500 pages pour approcher un saint aux multiples visages

Suisse romande: «Autour de saint Maurice, politique société et construction identitaire»

St-Maurice, 20 décembre 2012 (Apic) Blanc ou noir, cavalier ou fantassin, officier rebelle ou loyal, patron des teinturiers et des gardes suisses… l’image de saint Maurice est paradoxale. Elle évolue constamment selon les époques ou les régions, mais fascine toujours autant comme le montre la publication des actes du colloque réuni sur le sujet à Besançon et à St-Maurice. en 2009. Pas moins de 39 chercheurs de diverses disciplines ont contribué à cet imposant ouvrage de 522 pages, présenté le 20 décembre 2012 à St-Maurice.

L’histoire de saint Maurice est une ’légende’ au sens étymologique du terme, c’est-à-dire ’qui doit être lue’, a relevé l’Abbé Joseph Roduit. Autour d’une histoire se greffent de nombreux éléments moins sûrs, mais le noyau acquiert une certitude toujours plus forte au fur et à mesure que la recherche historique, archéologique et scientifique se développe.

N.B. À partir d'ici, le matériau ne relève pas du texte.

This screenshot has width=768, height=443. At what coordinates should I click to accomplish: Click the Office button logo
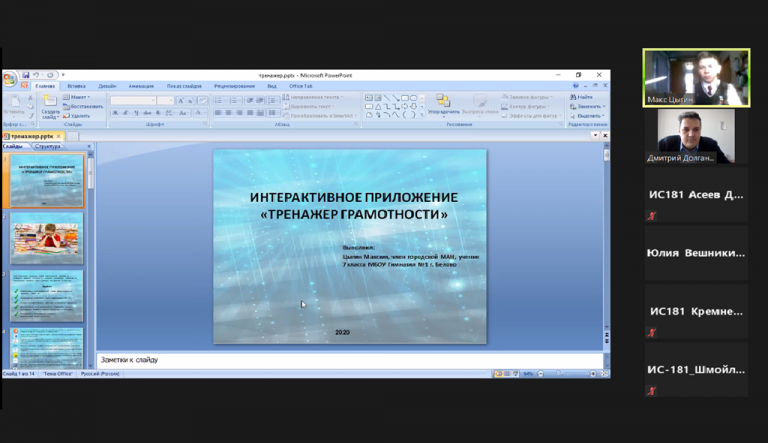pos(9,79)
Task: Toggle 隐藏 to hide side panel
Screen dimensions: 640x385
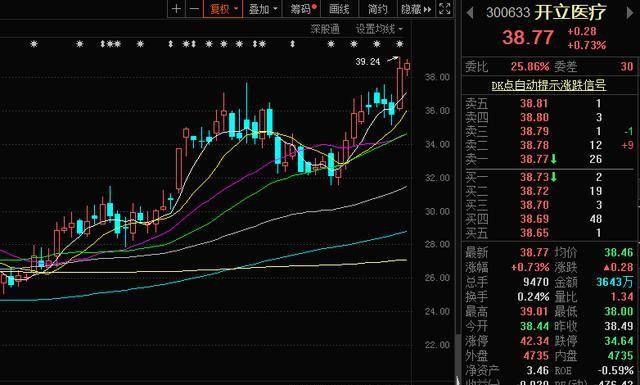Action: tap(416, 9)
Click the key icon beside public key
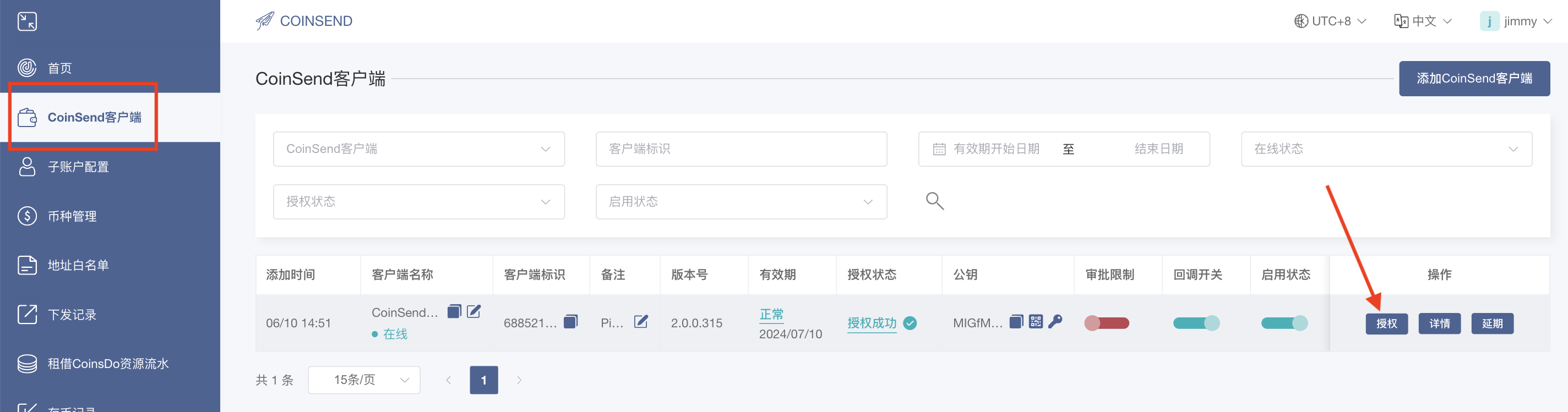 pos(1055,322)
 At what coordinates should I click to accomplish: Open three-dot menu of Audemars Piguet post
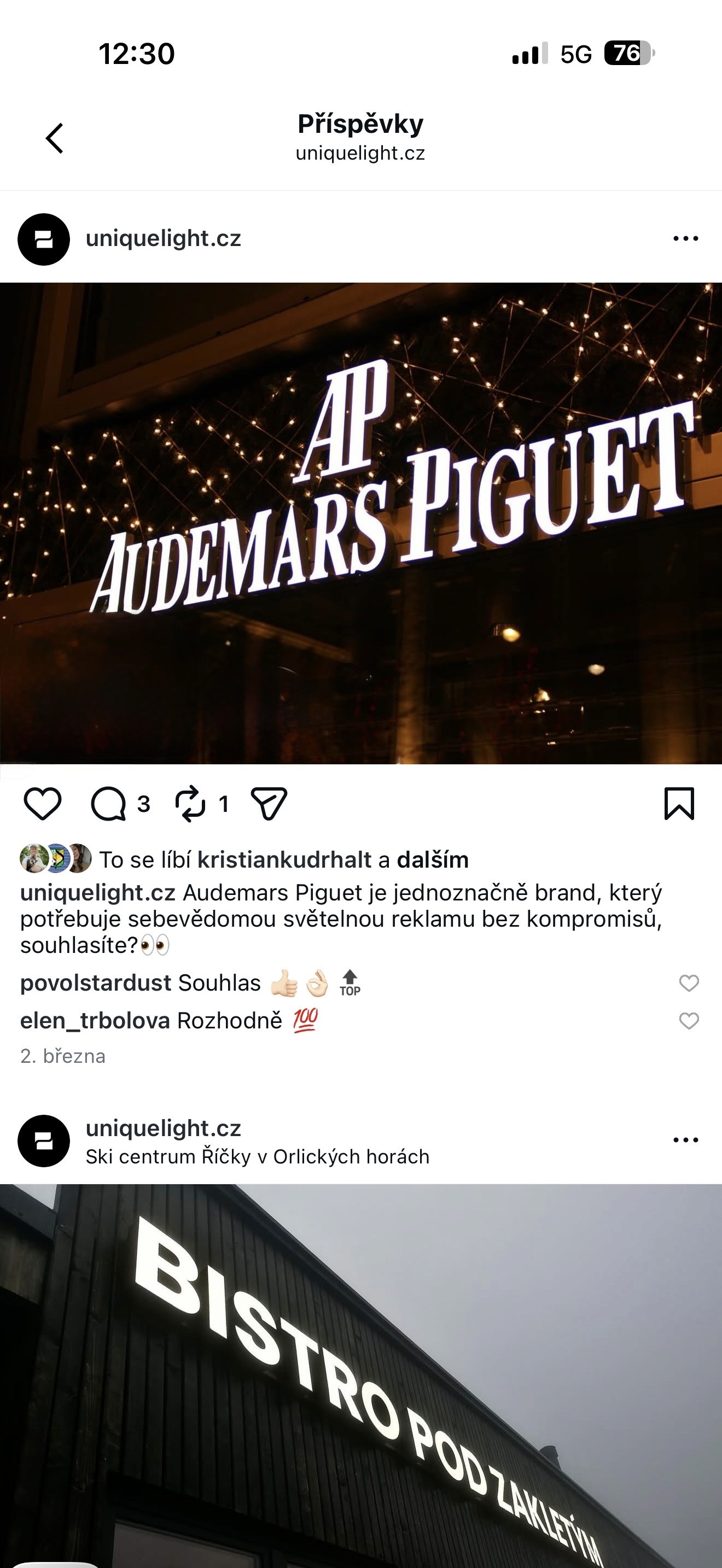click(x=685, y=238)
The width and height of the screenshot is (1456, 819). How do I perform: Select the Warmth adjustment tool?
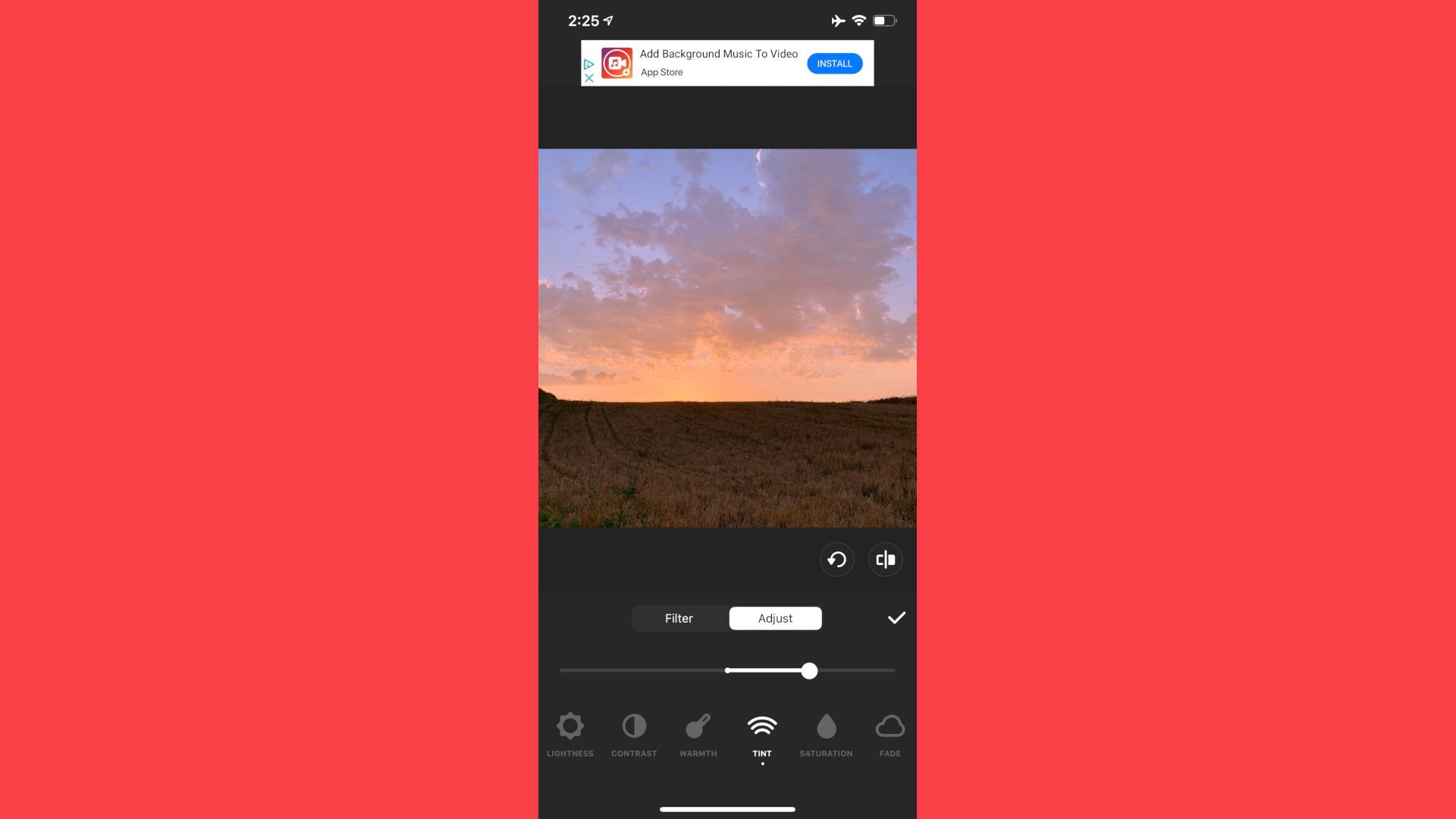coord(697,733)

Il y a bien eu à l’origine le martyre d’un grand nombre de personnes à Agaune au IIIe siècle, souligne le Père Abbé de St-Maurice.

Un personnage constamment ’remis au goût du jour’

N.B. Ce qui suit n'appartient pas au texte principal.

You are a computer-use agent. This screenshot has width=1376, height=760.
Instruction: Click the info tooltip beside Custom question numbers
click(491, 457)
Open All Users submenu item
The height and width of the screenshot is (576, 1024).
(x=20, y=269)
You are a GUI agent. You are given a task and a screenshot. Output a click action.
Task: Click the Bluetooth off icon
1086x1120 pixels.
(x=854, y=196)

Plus que de se concentrer sur l’authenticité du martyre de Maurice et de ses compagnons, les chercheurs se sont attachés à donner un éclairage sur des aspects moins connus comme l’héraldique, la musique ou la symbolique des représentations, a relevé Nicole Brocard, une des coordinatrices de l’ouvrage. Car le personnage de saint Maurice a été constamment ’remis au goût du jour’.

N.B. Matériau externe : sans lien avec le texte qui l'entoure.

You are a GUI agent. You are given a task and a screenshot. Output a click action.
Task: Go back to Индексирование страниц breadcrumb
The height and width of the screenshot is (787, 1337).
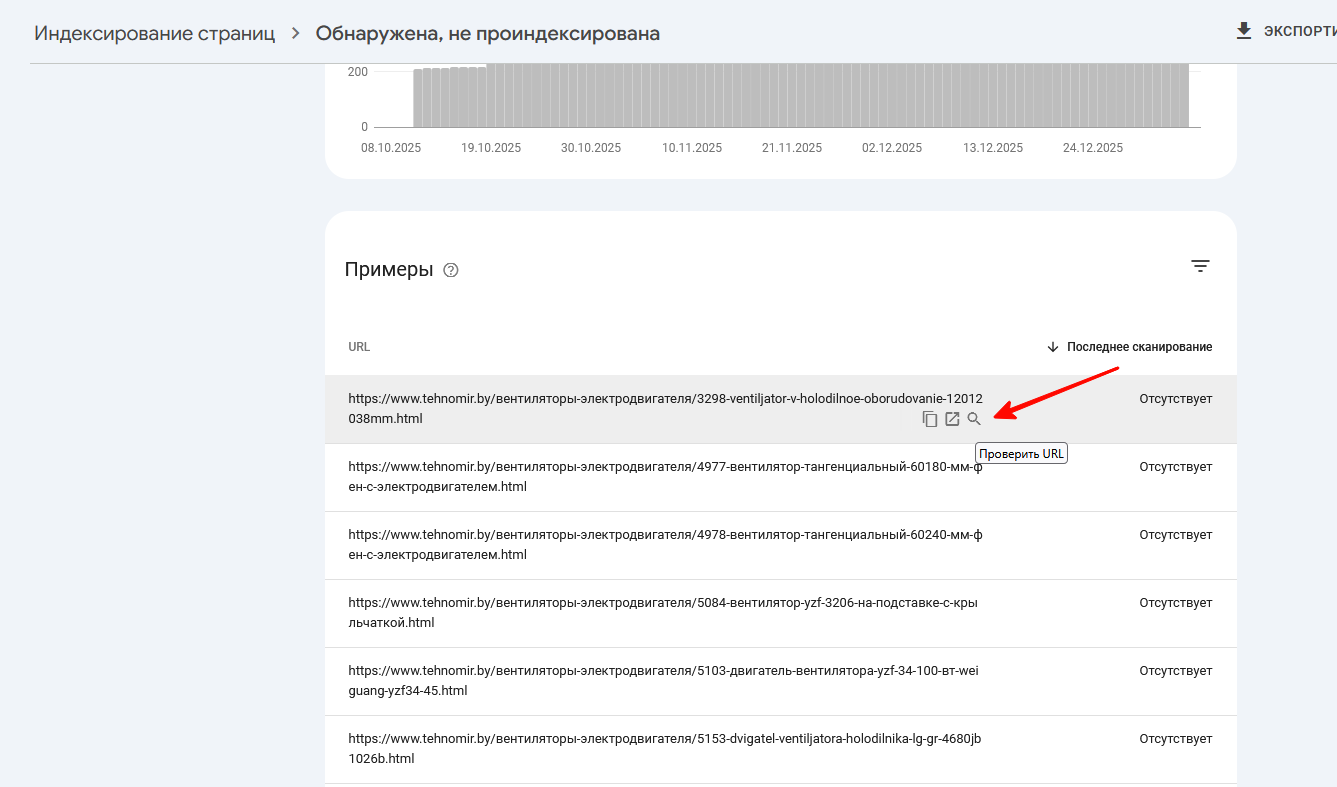click(x=154, y=33)
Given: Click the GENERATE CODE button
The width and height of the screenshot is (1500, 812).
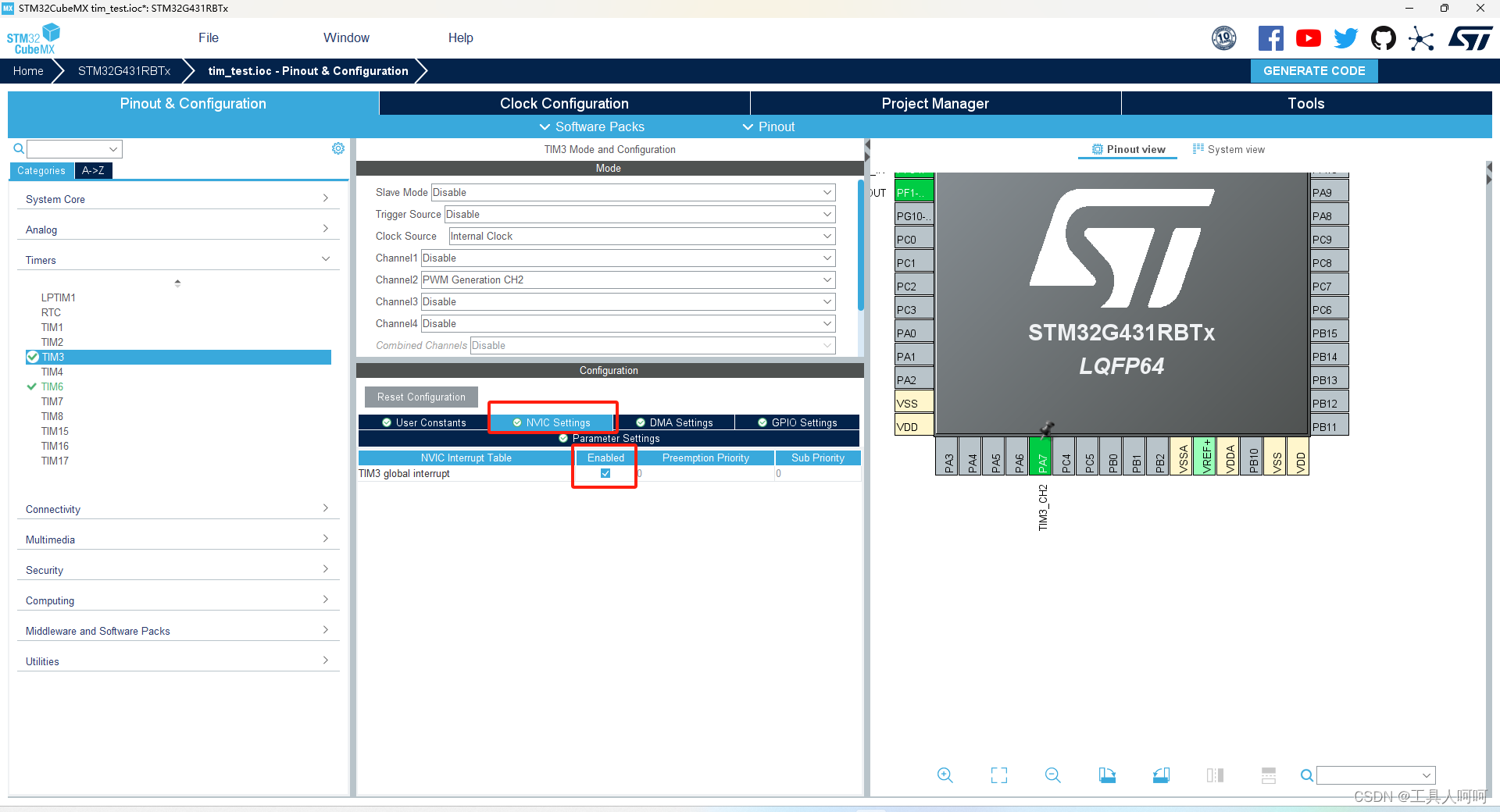Looking at the screenshot, I should click(1314, 71).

Les sources ne s’accordent déjà pas sur les raisons du martyr. Pour les uns, les soldats de la légion thébaine furent massacrés pour avoir refusé de tuer des coreligionnaires chrétiens, pour d’autres, pour avoir refusé le sacrifice à l’empereur romain. Saint Maurice est ainsi soit le prototype du soldat loyal et fidèle, soit le modèle d’un insoumis qui place sa conscience au dessus de son devoir.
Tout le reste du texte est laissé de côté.